Work instruction — A stretch of the entries below is to be set down exactly, running from the line with "Click the Error status indicator square" through the line with "Screen dimensions: 900x560", both included, and no other line.

Data under study —
-*-*-
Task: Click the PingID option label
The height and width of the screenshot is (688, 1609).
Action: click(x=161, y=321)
-*-*-
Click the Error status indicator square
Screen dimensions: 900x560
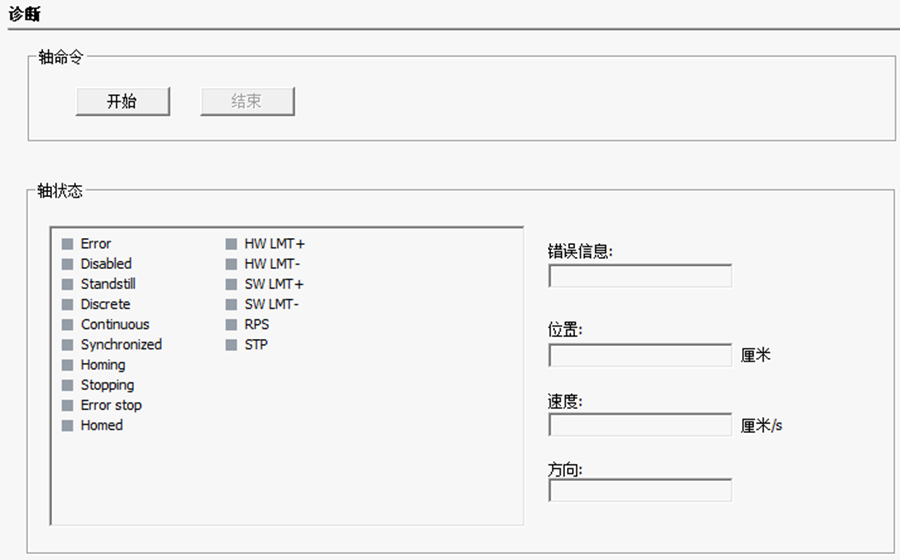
-*-*-
Output of the exercise —
Click the Error status indicator square
Screen dimensions: 900x560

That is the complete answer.